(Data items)
◇ ◇ ◇
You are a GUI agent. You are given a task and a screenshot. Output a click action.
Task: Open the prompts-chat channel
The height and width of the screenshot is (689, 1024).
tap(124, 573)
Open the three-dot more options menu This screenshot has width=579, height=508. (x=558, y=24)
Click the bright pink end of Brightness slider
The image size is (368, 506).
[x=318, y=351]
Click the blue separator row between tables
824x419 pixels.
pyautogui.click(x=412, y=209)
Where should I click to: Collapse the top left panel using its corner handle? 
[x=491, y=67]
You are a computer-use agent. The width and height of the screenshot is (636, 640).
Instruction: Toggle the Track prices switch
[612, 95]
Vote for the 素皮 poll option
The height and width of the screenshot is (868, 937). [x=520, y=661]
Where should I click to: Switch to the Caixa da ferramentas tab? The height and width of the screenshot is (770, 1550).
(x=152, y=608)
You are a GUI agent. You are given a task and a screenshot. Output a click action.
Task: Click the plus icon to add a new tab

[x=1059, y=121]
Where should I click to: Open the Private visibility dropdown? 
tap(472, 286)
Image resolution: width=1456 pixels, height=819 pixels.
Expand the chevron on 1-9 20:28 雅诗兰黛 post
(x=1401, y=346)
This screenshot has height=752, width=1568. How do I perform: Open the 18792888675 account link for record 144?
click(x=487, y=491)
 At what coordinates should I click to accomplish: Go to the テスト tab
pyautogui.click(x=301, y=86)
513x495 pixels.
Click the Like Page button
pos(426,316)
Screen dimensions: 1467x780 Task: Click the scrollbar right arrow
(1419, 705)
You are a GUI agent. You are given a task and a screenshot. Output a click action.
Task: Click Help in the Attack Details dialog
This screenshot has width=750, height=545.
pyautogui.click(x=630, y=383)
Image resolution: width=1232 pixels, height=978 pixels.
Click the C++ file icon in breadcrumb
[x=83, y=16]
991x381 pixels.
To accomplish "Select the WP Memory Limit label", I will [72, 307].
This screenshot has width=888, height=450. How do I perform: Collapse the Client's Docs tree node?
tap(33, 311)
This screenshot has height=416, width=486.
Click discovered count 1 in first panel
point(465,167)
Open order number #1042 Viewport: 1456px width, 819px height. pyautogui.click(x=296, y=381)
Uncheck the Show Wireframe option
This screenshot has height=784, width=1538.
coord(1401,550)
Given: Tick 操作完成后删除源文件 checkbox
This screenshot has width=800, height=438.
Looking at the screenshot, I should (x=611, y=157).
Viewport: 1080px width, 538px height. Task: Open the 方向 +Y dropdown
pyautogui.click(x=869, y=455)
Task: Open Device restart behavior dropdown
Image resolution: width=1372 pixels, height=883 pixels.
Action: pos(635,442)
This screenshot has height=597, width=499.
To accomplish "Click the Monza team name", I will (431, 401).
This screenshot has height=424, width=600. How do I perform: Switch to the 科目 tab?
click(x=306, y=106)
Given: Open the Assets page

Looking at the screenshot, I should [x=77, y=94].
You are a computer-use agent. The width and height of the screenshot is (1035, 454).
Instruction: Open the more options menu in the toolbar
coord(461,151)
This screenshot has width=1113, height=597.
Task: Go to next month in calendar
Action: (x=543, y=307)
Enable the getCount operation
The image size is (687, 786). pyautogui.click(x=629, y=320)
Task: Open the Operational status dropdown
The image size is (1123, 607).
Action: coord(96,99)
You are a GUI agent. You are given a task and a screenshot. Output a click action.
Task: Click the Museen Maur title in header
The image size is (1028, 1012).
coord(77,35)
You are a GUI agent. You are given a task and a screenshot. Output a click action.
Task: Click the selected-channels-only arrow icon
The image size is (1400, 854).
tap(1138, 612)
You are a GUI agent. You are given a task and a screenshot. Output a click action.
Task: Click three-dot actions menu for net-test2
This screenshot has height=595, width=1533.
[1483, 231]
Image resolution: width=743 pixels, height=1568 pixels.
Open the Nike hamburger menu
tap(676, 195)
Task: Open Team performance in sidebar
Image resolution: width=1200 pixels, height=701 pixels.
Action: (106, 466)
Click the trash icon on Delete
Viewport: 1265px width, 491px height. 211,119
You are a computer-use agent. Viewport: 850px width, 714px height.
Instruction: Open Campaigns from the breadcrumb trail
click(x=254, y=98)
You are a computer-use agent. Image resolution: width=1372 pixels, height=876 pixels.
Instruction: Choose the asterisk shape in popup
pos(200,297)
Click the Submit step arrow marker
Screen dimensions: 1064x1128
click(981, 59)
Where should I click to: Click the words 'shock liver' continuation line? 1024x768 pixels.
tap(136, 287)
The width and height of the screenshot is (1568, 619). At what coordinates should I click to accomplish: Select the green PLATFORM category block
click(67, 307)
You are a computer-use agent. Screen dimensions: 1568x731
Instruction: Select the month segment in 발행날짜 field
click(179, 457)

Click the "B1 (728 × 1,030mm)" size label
◇ ◇ ◇
▸ EXERCISE GOAL: Copy out, unchanged, the lines of the entries starting at the one containing "Task: Open Device restart behavior dropdown" and ending after the one containing "tap(1138, 612)".

▸ RESULT:
Task: Open Device restart behavior dropdown
Image resolution: width=1372 pixels, height=883 pixels.
Action: pos(635,442)
This screenshot has height=597, width=499.
To accomplish "Click the Monza team name", I will (431, 401).
This screenshot has height=424, width=600. How do I perform: Switch to the 科目 tab?
click(x=306, y=106)
Given: Open the Assets page

Looking at the screenshot, I should [x=77, y=94].
You are a computer-use agent. The width and height of the screenshot is (1035, 454).
Instruction: Open the more options menu in the toolbar
coord(461,151)
This screenshot has width=1113, height=597.
Task: Go to next month in calendar
Action: (x=543, y=307)
Enable the getCount operation
The image size is (687, 786). pyautogui.click(x=629, y=320)
Task: Open the Operational status dropdown
The image size is (1123, 607).
Action: coord(96,99)
You are a GUI agent. You are given a task and a screenshot. Output a click action.
Task: Click the Museen Maur title in header
The image size is (1028, 1012).
coord(77,35)
You are a GUI agent. You are given a task and a screenshot. Output a click action.
Task: Click the selected-channels-only arrow icon
The image size is (1400, 854).
tap(1138, 612)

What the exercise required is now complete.